Rodonis in Ticino & West Marin

Exactly a week later, we arrived in the town of Biasca to have dinner with the Cavaglieri family. Before she married her husband Claude, Amina Cavaglieri's last name was Rodoni.

Cavaglieri showed as a picture of her grandfather, Ferdinando Rodoni, a cousin of immigrant Julius Rodoni. Julius was the father of Point Reyes Station residents Sis Arndt, Fred Rodoni Sr., Julius Rodoni, and Pat Rodoni, who died in March. Then she set the photo down next to a picture of a young Pat Rodoni, and the resemblance was unmistakable.

It was less than a decade ago that she learned she still had family alive in California. With her son Michel acting as translator, she told us how she the two halves of her family made contact:

Pat Rodoni, his wife Nola, and daughter Yvonne visited Biasca in 1984 in search of relatives. One of the town's longtime residents took them door to door to some of the many Rodoni households in Biasca, but the search was fruitless -- that is, until one Rodoni suggested that it might be the Cavaglieri family that they were looking for. Unfortunately, luck was not with Pat, Nola, and Yvonne; the Cavaglieris were out of town.

Pat and his family left their West Marin address and phone number with people in Biasca, and Amina ultimately got it. She called Pat and Nola in Point Reyes Station, and the relatives began exchanging old pictures of family members and the relationship developed.


A Swiss Rodoni visits Pt. Reyes

The two families didn't actually meet in person until another of Cavaglieri's sons, Carlo, visited Point Reyes Station and in broken English asked the first man he saw how he could find Pat Rodoni. The cheerful man replied, "I'm Pat Rodoni."

How did Carlo react? we asked him. "I don't have words," he replied. "It's impossible to explain -- excitement, emotion."

Some months later, Pat's daughter Yvonne and her husband Antonio Paez returned to Biasca for a visit, and Amina used the opportunity to bring out more photos of people she couldn't identify; they had been tucked away in an old family album.

As Yvonne eyed the photos, she saw the images of her father and her uncles that had been sent to Switzerland from California more than 50 years ago. "If we didn't have this documentation," Cavaglieri said, "we could not have found the family of Rodonis in America."

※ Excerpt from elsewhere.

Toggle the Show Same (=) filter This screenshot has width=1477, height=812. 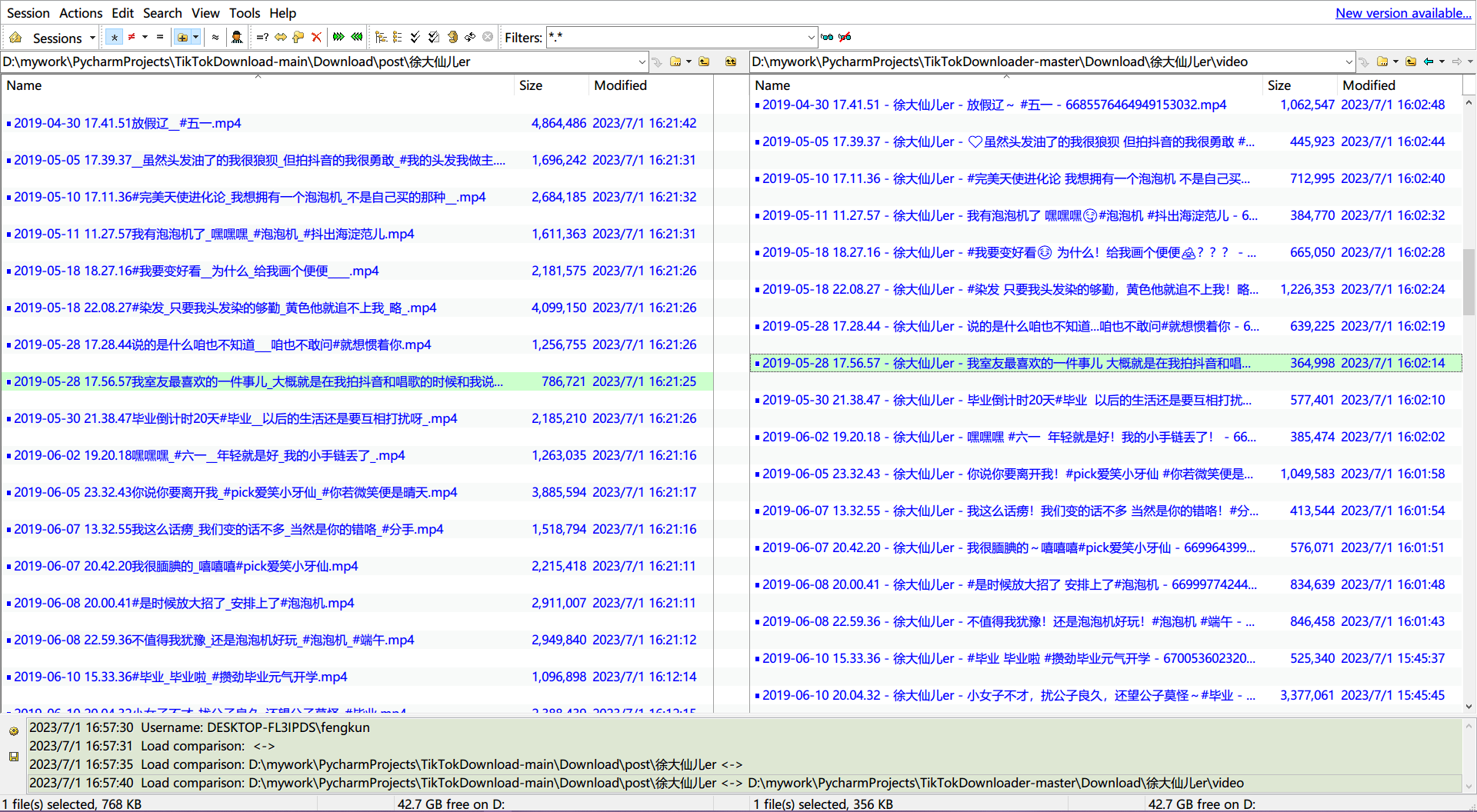tap(160, 36)
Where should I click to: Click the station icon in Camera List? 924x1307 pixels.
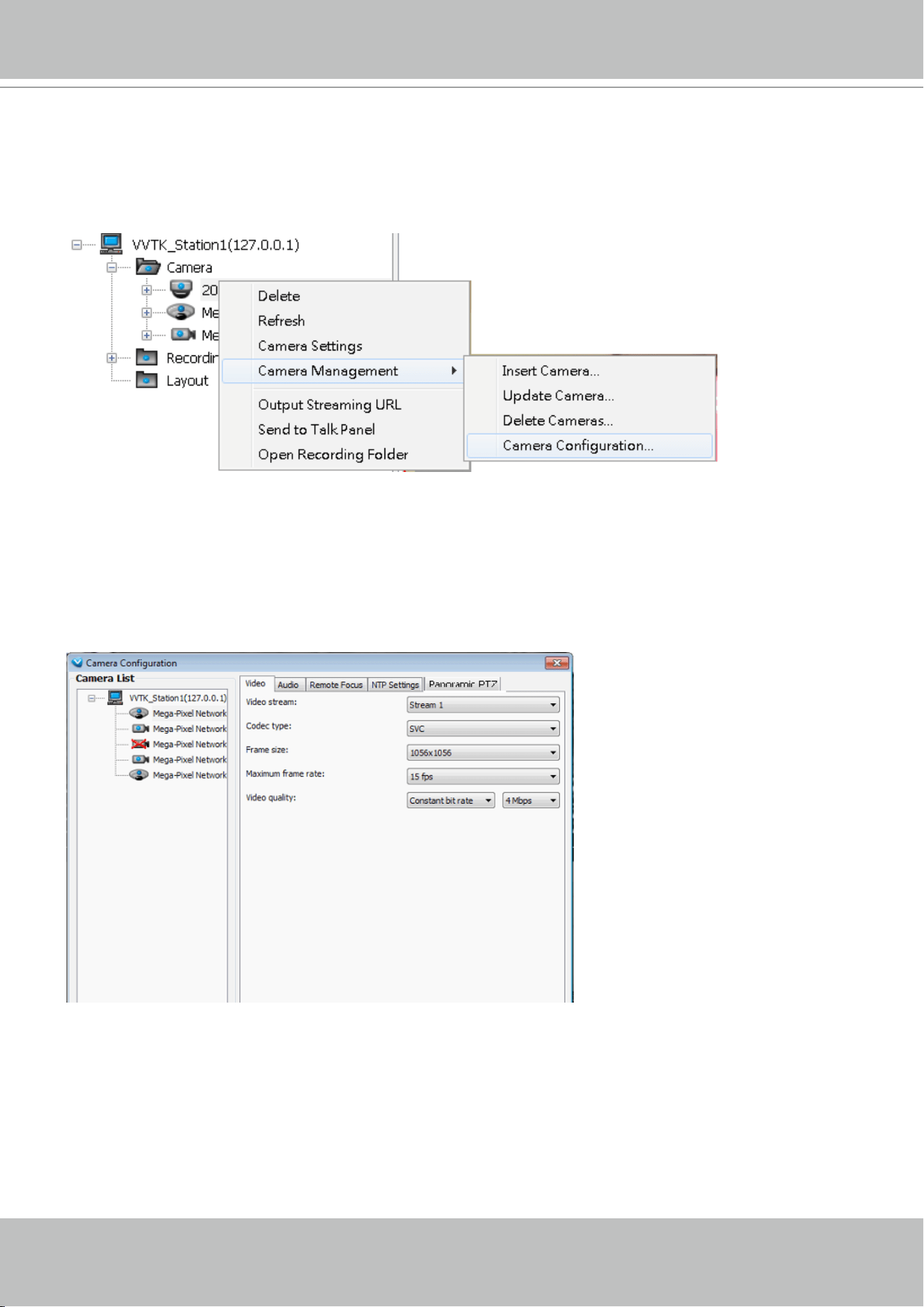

As Cavaglieri told her story and listened to Carlo tell his, she at times appeared on the verge of tears. She had been overcome with joy ever since we walked through her door. Our visit was worthy, in their opinion, of a huge bottle of champagne that Michel had won in the town's Carnivale. They said they had been saving it for a very special event.

The celebration didn't end with champagne. Two friends, the Maggini Sisters, suddenly burst into the house and serenaded us with America America, Happy Birthday to You, and a risqué ditty titled Don't Touch My Breasts -- all played on saxophone kazoos.

Two weeks of encounters like these made the $42 border crossing well worth the price.